Collected data:
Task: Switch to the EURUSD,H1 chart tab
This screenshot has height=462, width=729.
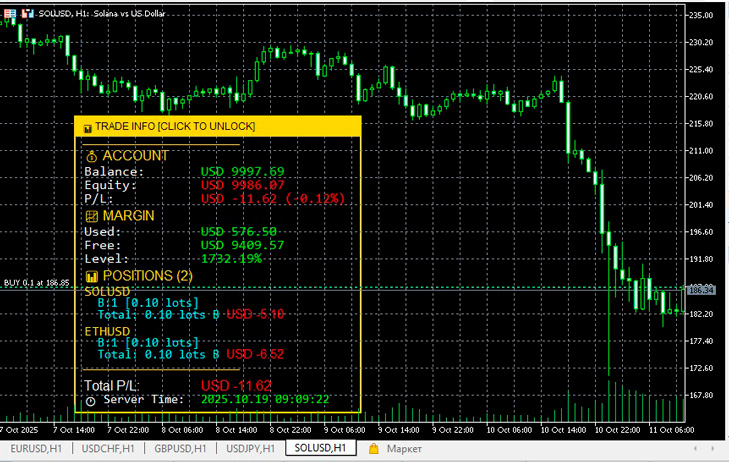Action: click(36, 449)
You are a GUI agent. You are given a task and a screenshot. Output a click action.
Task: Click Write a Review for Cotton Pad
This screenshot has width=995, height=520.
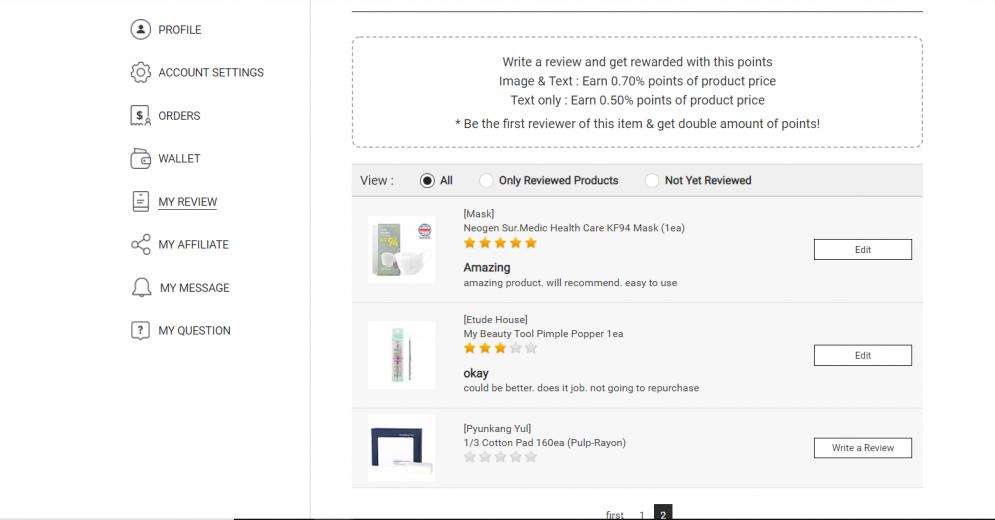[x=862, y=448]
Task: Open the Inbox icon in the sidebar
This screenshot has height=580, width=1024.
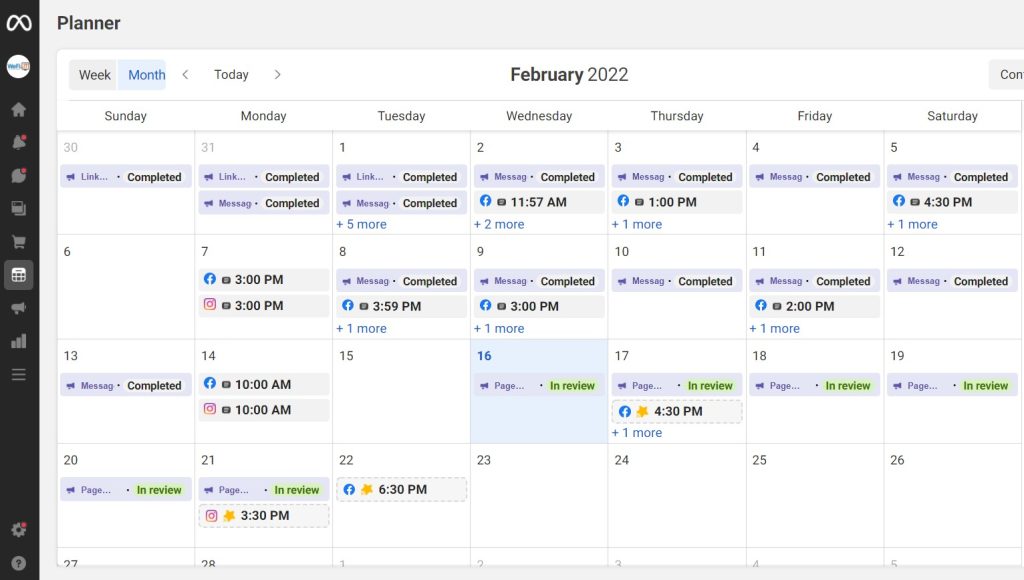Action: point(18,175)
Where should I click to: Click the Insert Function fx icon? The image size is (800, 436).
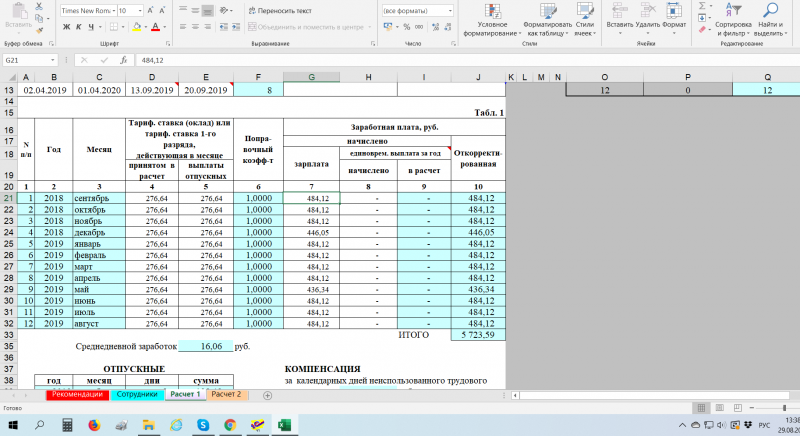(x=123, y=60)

Exercise brief:
Please give the data again in full, exactly as written, but without any images.

Result for this exercise:
Task: Switch to the EURUSD,H1 chart tab
This screenshot has height=462, width=729.
Action: click(36, 449)
You are a GUI agent. You are given a task and a screenshot. Output a click action.
Task: Click Write a Review for Cotton Pad
This screenshot has width=995, height=520.
[x=862, y=448]
Task: Open the Inbox icon in the sidebar
This screenshot has height=580, width=1024.
Action: point(18,175)
Where should I click to: Click the Insert Function fx icon? The image size is (800, 436).
(x=123, y=60)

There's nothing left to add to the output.